Problem details
Produce word for word the lines of the data below running from the one that has "For every named target in this 1366×1066" to the one that has "公開授課個人登錄 (1121, 35)", inclusive, and no others.

Provided information
┌──

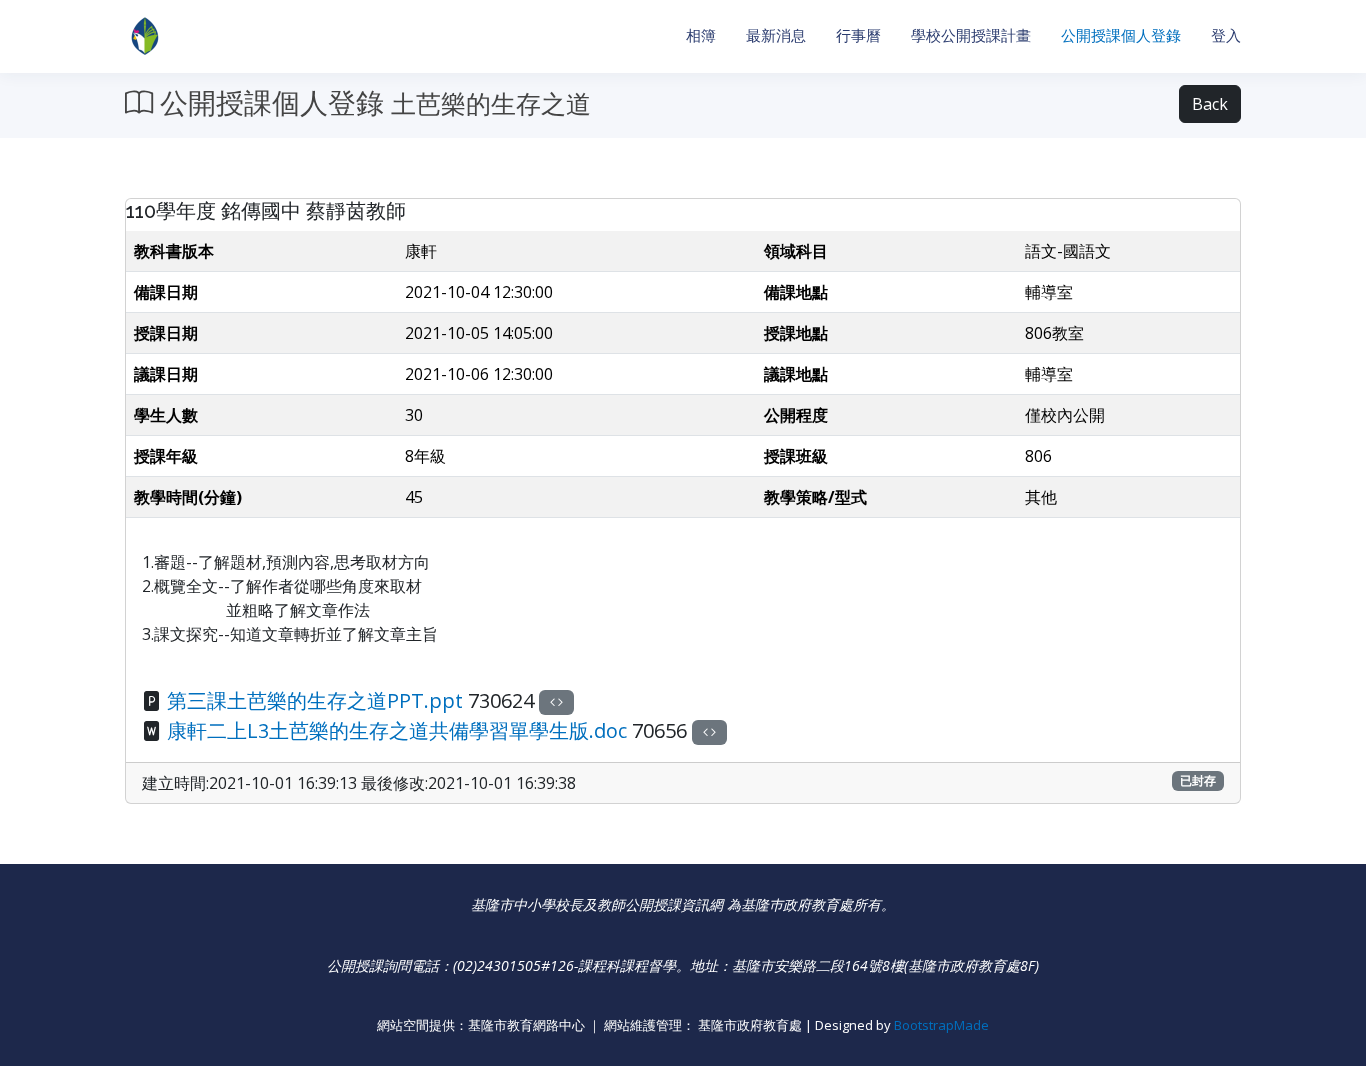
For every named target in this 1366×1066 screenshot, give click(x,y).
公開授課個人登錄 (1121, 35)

└──
┌──

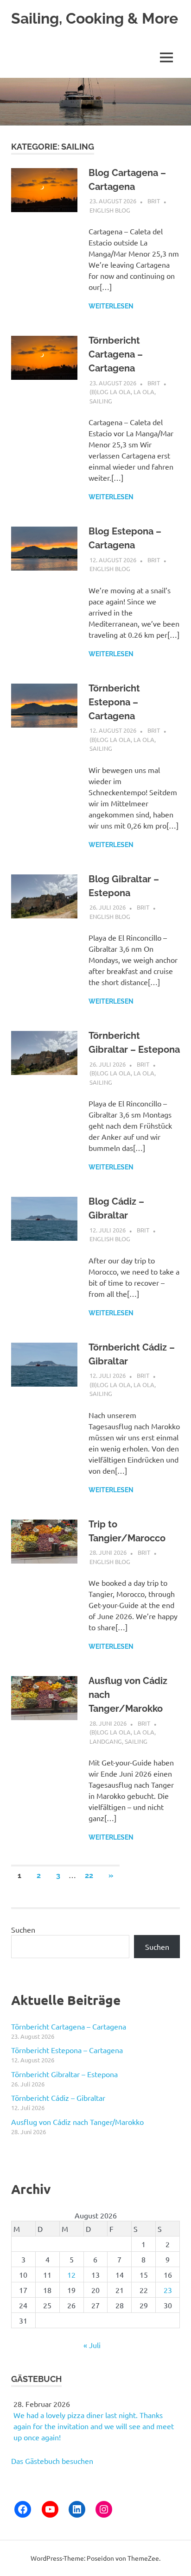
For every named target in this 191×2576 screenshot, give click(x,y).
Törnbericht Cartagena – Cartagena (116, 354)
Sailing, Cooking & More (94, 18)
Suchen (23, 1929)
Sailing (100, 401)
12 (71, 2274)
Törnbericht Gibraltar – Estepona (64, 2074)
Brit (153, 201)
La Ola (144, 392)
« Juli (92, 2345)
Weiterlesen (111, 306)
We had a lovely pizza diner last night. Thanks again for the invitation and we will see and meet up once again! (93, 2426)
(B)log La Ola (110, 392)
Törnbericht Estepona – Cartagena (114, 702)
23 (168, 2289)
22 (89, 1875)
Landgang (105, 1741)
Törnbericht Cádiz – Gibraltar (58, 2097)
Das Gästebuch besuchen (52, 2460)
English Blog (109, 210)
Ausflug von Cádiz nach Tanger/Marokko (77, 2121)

└──

Task answer
For every named target in this 1366×1066 screenshot, give click(x,y).
公開授課個人登錄 (1121, 35)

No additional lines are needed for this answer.